### What is expected
In the text on automation and jobs below, copy word for word the passage starting at "What makes you" and ending at "none to be had.".

### Text under study
──────

Americans fear a life of 'dead-end crap jobs with crap wages' (CNN Money)
Detroitification
There was no Universal Basic Income for blacks left jobless by automation. There was no wealth redistribution. There was no compensating the "losers". There was no "sharing the fruits of the technology." Rather, there was scapegoating, dehumanizing, divide and conquer, blame, hatred, discrimination, resentment and abuse from the hard-working "winners" against the lazy, growing pile of "losers." In the past that was mainly along color lines. Now, it's increasingly along class lines.
What makes you think the new effects from ongoing automation will be any different? Does anyone think we will come to our senses and realize that there simply aren't enough jobs to go around? Or will we continue to insist on individual solutions for what are ultimately societal problems? While education may be fine to help one's individual standing, it has never, in and of itself, produced jobs where there are none to be had.
Education is not a solution to automation (Fabius Maximus)
What does the African-American experience portend about our future in the age of automation?
- The poor majority will become trapped in ghettos, homeless encampments, and "slumburbs," as America Balkanizes along income lines. Your fate will be increasingly tied to the accident of where you were born. Already, social mobility is primarily determined by your ZIP code and what your parents' income is. Libertarian economists are already predicting a future where 80-90 percent of us are "zero-marginal product" workers living in internet-enabled shantytowns with minimal public services and dining on canned beans, while 10-15 percent of Americans live "like today's millionaires."
- Rather than invest in methods to create new jobs, we will instead opt for a massive police state, prisons, guard labor, and mass incarceration. Already we see the police routinely using weapons that we would normally associate with war zones. Increasingly, keeping other Americans in line will become a major source of employment, and building prisons and exploiting prisoners will become a major profit center for corporate America, instead of selling new and innovative products, which most Americans will be too poor to buy anyway (aside from a few electronic toys).
- Education will continue to be touted as the "salvation" for people even as the amount of jobs declines and the educational and experience requirements keep going up for even the most basic jobs. People who are not able to acquire this lengthy and expensive education, for whatever reason, will be blamed for their own plight. Already employers are charging workers just to apply for jobs.
The social maladies caused by a disappearance of family supporting jobs and hope for the future will increasingly be pointed to as the cause of the dysfunction. Drug abuse is now causing devastation in the white community just as thoroughly as it has in the black community.
Charles Murray, an intellectual for conservative think-tanks, wrote a book called The Bell Curve in the 1990's arguing that African-Americans' inferior IQ's were at the root of their plight. Now he's saying similar things about poor whites left unemployed by automation. His new book Coming Apart argues that poor whites' inferior moral behavior is the ultimate cause of the ongoing destruction of their communities. If they would just get married and hit the books, he claims, there would be no problem. Expect to see a lot more of this line of thinking coming out of right-wing think tanks and promoted in the corporate media as jobs continue to disappear.

──────

### Source data
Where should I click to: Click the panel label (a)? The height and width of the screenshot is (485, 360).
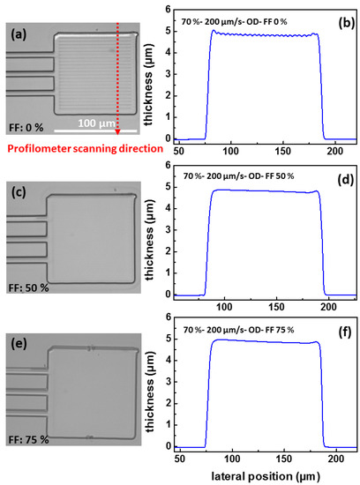click(21, 36)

──────

### Solved problem
What makes you think the new effects from ongoing automation will be any different? Does anyone think we will come to our senses and realize that there simply aren't enough jobs to go around? Or will we continue to insist on individual solutions for what are ultimately societal problems? While education may be fine to help one's individual standing, it has never, in and of itself, produced jobs where there are none to be had.